• [EXERCISE]: Transcribe the records below exactly as they appear.

Records drawn from a dataset:
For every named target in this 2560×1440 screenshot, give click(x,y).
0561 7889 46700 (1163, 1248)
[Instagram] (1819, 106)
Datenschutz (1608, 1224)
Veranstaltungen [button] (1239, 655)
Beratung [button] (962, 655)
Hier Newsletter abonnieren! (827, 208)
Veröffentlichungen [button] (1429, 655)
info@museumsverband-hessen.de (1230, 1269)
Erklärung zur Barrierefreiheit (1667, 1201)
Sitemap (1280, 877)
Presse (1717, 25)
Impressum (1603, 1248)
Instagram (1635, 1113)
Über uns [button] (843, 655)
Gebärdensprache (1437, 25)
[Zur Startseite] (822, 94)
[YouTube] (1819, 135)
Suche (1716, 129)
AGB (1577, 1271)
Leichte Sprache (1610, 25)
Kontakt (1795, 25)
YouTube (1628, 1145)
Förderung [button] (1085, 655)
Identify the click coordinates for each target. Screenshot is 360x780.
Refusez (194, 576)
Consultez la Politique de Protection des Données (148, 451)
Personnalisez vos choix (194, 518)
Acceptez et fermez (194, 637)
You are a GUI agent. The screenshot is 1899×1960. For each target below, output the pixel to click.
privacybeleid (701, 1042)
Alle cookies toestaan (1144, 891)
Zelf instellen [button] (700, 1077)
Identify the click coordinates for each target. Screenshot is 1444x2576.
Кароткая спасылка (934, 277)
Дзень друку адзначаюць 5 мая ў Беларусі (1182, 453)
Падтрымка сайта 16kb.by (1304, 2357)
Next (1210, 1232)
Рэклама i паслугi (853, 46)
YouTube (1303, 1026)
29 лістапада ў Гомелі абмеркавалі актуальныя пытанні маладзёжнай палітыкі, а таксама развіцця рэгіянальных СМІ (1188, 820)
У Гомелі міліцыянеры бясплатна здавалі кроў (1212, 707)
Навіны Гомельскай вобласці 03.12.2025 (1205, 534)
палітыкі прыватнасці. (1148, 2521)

• [ANSWER AREA]:
For every named target in this 2560×1440 screenshot, give click(x,y).
0561 7889 46700 (1163, 1248)
[Instagram] (1819, 106)
Datenschutz (1608, 1224)
Veranstaltungen [button] (1239, 655)
Beratung [button] (962, 655)
Hier Newsletter abonnieren! (827, 208)
Veröffentlichungen [button] (1429, 655)
info@museumsverband-hessen.de (1230, 1269)
Erklärung zur Barrierefreiheit (1667, 1201)
Sitemap (1280, 877)
Presse (1717, 25)
Impressum (1603, 1248)
Instagram (1635, 1113)
Über uns [button] (843, 655)
Gebärdensprache (1437, 25)
[Zur Startseite] (822, 94)
[YouTube] (1819, 135)
Suche (1716, 129)
AGB (1577, 1271)
Leichte Sprache (1610, 25)
Kontakt (1795, 25)
YouTube (1628, 1145)
Förderung [button] (1085, 655)
Identify the click coordinates for each target. Screenshot is 360x780.
Refusez (194, 576)
Consultez la Politique de Protection des Données (148, 451)
Personnalisez vos choix (194, 518)
Acceptez et fermez (194, 637)
You are a GUI agent. The screenshot is 1899×1960. For each target below, output the pixel to click.
privacybeleid (701, 1042)
Alle cookies toestaan (1144, 891)
Zelf instellen [button] (700, 1077)
Identify the click coordinates for each target. Screenshot is 1444x2576.
Кароткая спасылка (934, 277)
Дзень друку адзначаюць 5 мая ў Беларусі (1182, 453)
Падтрымка сайта 16kb.by (1304, 2357)
Next (1210, 1232)
Рэклама i паслугi (853, 46)
YouTube (1303, 1026)
29 лістапада ў Гомелі абмеркавалі актуальныя пытанні маладзёжнай палітыкі, а таксама развіцця рэгіянальных СМІ (1188, 820)
У Гомелі міліцыянеры бясплатна здавалі кроў (1212, 707)
Навіны Гомельскай вобласці 03.12.2025 (1205, 534)
палітыкі прыватнасці. (1148, 2521)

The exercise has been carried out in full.